- Task input
++++++++
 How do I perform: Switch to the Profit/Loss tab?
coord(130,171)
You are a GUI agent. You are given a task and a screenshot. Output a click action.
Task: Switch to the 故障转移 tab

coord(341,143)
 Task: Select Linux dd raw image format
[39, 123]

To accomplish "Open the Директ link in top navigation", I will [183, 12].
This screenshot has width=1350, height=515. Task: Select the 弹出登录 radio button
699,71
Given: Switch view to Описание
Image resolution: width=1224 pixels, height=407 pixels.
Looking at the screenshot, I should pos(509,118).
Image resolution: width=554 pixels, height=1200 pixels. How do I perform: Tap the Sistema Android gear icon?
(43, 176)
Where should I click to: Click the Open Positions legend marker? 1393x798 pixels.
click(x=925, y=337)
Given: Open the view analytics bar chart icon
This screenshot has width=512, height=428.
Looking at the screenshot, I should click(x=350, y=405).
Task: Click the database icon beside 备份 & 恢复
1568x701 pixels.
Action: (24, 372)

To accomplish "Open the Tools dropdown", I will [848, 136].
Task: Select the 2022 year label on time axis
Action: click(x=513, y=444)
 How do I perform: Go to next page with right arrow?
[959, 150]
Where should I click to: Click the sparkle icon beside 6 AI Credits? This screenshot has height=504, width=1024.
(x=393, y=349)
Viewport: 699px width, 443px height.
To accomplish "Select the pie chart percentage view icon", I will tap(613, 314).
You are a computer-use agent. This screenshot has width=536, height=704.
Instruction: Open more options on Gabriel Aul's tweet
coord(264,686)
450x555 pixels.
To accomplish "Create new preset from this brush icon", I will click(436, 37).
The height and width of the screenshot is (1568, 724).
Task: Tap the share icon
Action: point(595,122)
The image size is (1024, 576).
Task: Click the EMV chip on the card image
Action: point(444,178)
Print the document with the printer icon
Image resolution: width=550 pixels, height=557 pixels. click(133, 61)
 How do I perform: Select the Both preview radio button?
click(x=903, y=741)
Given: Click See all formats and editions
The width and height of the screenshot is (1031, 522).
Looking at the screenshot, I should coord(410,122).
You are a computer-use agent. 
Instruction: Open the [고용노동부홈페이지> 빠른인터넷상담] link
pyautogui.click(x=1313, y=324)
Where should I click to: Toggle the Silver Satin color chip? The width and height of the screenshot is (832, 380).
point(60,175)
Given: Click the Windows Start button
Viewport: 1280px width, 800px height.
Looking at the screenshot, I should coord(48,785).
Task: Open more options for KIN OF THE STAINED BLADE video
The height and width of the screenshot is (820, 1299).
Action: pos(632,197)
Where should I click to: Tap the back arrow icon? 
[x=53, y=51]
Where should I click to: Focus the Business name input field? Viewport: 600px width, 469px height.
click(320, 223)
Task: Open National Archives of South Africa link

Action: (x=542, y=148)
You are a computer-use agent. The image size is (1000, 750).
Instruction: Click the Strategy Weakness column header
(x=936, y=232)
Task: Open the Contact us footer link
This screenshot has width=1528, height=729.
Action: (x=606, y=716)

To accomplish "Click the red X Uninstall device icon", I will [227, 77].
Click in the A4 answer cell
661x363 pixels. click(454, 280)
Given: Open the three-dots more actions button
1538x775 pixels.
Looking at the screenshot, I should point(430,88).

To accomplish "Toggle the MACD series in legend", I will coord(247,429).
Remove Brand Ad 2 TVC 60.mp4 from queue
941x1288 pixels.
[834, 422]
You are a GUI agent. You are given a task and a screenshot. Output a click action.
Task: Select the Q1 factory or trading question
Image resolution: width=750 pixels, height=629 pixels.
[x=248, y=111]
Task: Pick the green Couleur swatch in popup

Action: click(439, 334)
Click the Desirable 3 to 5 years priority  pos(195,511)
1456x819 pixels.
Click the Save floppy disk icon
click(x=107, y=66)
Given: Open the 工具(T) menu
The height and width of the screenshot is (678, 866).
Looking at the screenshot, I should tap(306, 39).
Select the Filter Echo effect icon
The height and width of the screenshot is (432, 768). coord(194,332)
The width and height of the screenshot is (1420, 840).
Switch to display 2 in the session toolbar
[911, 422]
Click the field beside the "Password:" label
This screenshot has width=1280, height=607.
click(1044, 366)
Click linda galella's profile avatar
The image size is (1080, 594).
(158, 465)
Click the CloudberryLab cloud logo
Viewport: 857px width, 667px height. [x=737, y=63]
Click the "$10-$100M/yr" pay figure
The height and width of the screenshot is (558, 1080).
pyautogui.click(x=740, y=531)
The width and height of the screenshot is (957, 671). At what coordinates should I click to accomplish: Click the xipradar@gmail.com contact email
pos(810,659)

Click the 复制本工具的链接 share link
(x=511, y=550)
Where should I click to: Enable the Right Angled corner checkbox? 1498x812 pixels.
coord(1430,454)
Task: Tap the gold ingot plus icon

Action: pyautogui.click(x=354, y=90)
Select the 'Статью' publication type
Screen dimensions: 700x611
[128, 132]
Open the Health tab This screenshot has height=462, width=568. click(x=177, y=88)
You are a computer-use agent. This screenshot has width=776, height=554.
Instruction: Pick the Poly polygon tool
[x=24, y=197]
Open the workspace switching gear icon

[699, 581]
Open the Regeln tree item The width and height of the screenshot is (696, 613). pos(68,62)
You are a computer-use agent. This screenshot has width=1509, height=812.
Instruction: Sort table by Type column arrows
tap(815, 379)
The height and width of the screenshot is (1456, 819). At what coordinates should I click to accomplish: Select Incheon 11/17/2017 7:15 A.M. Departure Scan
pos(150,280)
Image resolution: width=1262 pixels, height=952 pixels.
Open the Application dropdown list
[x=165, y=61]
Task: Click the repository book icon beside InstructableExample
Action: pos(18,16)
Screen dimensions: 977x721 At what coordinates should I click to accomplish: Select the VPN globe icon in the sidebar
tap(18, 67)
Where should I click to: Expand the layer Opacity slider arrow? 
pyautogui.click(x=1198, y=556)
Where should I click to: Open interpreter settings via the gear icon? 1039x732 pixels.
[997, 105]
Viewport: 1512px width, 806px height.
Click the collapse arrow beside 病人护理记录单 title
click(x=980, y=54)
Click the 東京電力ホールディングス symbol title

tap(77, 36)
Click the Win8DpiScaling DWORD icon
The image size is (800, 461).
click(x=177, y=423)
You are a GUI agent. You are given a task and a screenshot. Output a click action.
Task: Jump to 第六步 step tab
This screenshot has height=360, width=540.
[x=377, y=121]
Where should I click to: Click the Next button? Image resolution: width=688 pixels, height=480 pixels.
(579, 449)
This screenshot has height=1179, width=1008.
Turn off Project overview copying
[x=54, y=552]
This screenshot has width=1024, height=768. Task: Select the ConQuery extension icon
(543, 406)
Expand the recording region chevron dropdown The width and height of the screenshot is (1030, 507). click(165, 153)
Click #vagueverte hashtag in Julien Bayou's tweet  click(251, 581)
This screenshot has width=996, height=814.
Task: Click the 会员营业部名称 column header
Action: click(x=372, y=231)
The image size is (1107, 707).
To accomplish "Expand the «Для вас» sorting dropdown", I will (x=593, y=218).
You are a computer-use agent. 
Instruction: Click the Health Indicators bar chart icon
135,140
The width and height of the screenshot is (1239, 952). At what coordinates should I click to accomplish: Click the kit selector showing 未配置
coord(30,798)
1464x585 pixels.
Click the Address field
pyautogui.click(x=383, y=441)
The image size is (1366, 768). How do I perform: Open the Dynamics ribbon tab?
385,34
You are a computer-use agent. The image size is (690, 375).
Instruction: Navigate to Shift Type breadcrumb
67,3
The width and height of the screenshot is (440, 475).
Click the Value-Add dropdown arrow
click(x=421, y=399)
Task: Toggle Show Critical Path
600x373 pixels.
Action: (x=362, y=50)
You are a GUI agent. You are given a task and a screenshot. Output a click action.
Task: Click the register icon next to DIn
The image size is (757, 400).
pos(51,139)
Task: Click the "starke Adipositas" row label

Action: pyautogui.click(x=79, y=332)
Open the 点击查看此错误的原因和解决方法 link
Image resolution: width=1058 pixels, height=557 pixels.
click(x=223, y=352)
++++++++
- Task objective
The required output is an exact retyping of the lines from the one that contains "Expand the recording" through the last line of the material above.

- Result of this exercise
Expand the recording region chevron dropdown The width and height of the screenshot is (1030, 507). click(165, 153)
Click #vagueverte hashtag in Julien Bayou's tweet  click(251, 581)
This screenshot has width=996, height=814.
Task: Click the 会员营业部名称 column header
Action: click(x=372, y=231)
The image size is (1107, 707).
To accomplish "Expand the «Для вас» sorting dropdown", I will (x=593, y=218).
You are a computer-use agent. 
Instruction: Click the Health Indicators bar chart icon
135,140
The width and height of the screenshot is (1239, 952). At what coordinates should I click to accomplish: Click the kit selector showing 未配置
coord(30,798)
1464x585 pixels.
Click the Address field
pyautogui.click(x=383, y=441)
The image size is (1366, 768). How do I perform: Open the Dynamics ribbon tab?
385,34
You are a computer-use agent. The image size is (690, 375).
Instruction: Navigate to Shift Type breadcrumb
67,3
The width and height of the screenshot is (440, 475).
Click the Value-Add dropdown arrow
click(x=421, y=399)
Task: Toggle Show Critical Path
600x373 pixels.
Action: (x=362, y=50)
You are a GUI agent. You are given a task and a screenshot. Output a click action.
Task: Click the register icon next to DIn
The image size is (757, 400).
pos(51,139)
Task: Click the "starke Adipositas" row label

Action: pyautogui.click(x=79, y=332)
Open the 点击查看此错误的原因和解决方法 link
Image resolution: width=1058 pixels, height=557 pixels.
click(x=223, y=352)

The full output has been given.